When budgeting for a trip, even seasoned backpackers like me tend to include only the “Big Three” travel expenses – food, lodging and transport – in our calculations. Although this method usually provides at least a ballpark figure for how much a particular journey will cost, one major pitfall exists: Many travel costs are what you might call hidden.
Unless you plan on bypassing uncertainty altogether and booking holiday deals from cheap holiday specialists, keep an eye out for these hidden travel expenses the next time you hit the road. Can you think of any others?
1. Airport transfers
Some cities in the world offer airport transfer options that are both low-cost and convenient (The Bangkok airport train costs just 45 baht one-way), but travel between airports and city centers is often surprisingly expensive. A one-way ticket to or from Oslo’s airport to its central station costs a whopping 170 NOK, for example, while the “affordable” NJ Transit train from Newark airport to Manhattan costs $12.50. Ouch!
2. Foreigner prices
One of my biggest disappointments during my recent trip to Sri Lanka was the fact that as a foreigner, I paid as much as 40 times more as locals to see the exact same attractions. I understand the underlying reason foreigners are sometimes made to pay higher prices than locals, particularly in developing countries, but it doesn’t make damage to your bottom line any less painful.
3. Penalty fees
If you ever read celebrity gossip blogs (guilty as charged!) you might remember the Twitter tantrum British songbird Lily Allen threw upon being charged £40 by RyanAir when she forgot to print out her boarding pass in advance of a 2011 flight. 40 quid is probably not a lot to a millionaire pop star, but no matter your walk of life, penalty fees can add up, whether due to airline restrictions, late hotel or hostel check-outs or accidental visa overstays.
4. Things you never asked for
In America, most things that are brought to the dinner table without you asking are free, so I was surprised upon paying my first restaurant bill in Argentina a couple years ago to see a cubierto, or “cover charge” levied for a basket of stale bread I didn’t ask for.

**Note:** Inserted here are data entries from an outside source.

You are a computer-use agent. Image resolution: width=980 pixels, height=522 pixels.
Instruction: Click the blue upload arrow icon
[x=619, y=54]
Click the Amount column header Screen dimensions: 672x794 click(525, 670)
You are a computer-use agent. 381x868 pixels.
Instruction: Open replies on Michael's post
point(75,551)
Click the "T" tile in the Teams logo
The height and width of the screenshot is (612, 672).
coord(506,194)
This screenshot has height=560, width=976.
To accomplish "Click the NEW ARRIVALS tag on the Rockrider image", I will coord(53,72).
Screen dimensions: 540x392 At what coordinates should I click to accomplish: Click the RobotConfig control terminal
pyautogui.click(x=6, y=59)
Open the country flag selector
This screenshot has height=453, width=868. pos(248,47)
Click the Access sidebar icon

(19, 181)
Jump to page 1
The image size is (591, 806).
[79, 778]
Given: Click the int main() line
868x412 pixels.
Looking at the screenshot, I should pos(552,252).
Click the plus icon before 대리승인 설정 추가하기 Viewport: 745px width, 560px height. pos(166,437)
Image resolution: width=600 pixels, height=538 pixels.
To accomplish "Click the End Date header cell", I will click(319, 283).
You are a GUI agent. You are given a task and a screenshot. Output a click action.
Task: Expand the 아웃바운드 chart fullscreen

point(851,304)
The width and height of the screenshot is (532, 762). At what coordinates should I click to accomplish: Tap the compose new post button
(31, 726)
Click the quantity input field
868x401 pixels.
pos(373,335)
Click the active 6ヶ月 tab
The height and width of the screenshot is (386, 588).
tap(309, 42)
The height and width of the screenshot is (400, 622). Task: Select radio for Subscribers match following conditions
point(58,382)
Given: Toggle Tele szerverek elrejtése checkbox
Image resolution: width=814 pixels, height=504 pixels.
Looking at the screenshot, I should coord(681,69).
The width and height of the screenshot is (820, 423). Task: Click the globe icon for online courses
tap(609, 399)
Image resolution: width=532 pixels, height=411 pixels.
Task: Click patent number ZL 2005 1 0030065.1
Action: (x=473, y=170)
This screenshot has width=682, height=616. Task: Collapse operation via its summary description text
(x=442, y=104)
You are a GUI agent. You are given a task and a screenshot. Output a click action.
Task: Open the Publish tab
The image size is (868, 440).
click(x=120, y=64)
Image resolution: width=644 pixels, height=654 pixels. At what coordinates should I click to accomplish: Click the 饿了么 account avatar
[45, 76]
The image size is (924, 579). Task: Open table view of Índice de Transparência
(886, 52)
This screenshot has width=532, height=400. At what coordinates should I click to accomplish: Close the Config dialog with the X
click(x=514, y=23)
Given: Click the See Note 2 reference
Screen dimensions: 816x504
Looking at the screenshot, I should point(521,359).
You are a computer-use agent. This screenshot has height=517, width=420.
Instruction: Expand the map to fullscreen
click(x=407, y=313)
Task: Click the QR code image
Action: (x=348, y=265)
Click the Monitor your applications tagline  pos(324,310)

Later that year, I hired a taxi driver in Sharm el Shiekh, Egypt to take me to Ras Mohammed National Park. The good news? He was kind enough to take me into Sharm el Shiekh’s town center on the way back. The bad news? He wasn’t being kind at all – and he threatened to smash my camera when I refused to pay him!
5. Specialty items
I’ve been wearing contact lenses almost 20 years, but I have yet to bring enough contact lens solutions with me on a particular trip. This would be fine, were the stuff not extremely expensive – and only available from pharmacies, which also have strange hours – in most foreign countries. If you need to buy an item you can’t find at an ordinary convenience store or supermarket, expect to pay a pretty penny for it.
6. Leftover foreign currency
Lebanon ended up being way cheaper than I expected when I visited back in 2010, which left me with more than 100 USD in Lebanese pounds upon my departure to Jordan. Unfortunately, none of the exchange booths at the airport wanted to give me dollars in exchange, and had it not been for a very nice shopkeeper, I would’ve been out all that money. Calibrate your ATM withdrawals as precisely as possible to make sure you don’t get stuck with currency you can’t exchange or spend.
7. Exit taxes
But don’t spend all your foreign currency. Although the majority of countries include exit taxes, for air travel anyway, in the price of your onward ticket, this isn’t uniformly the case. Countries as far and wide as Colombia, The Philippines and Israel assess exit taxes, which can sometimes be quite high – approximately 25 USD per person in the case of Israel!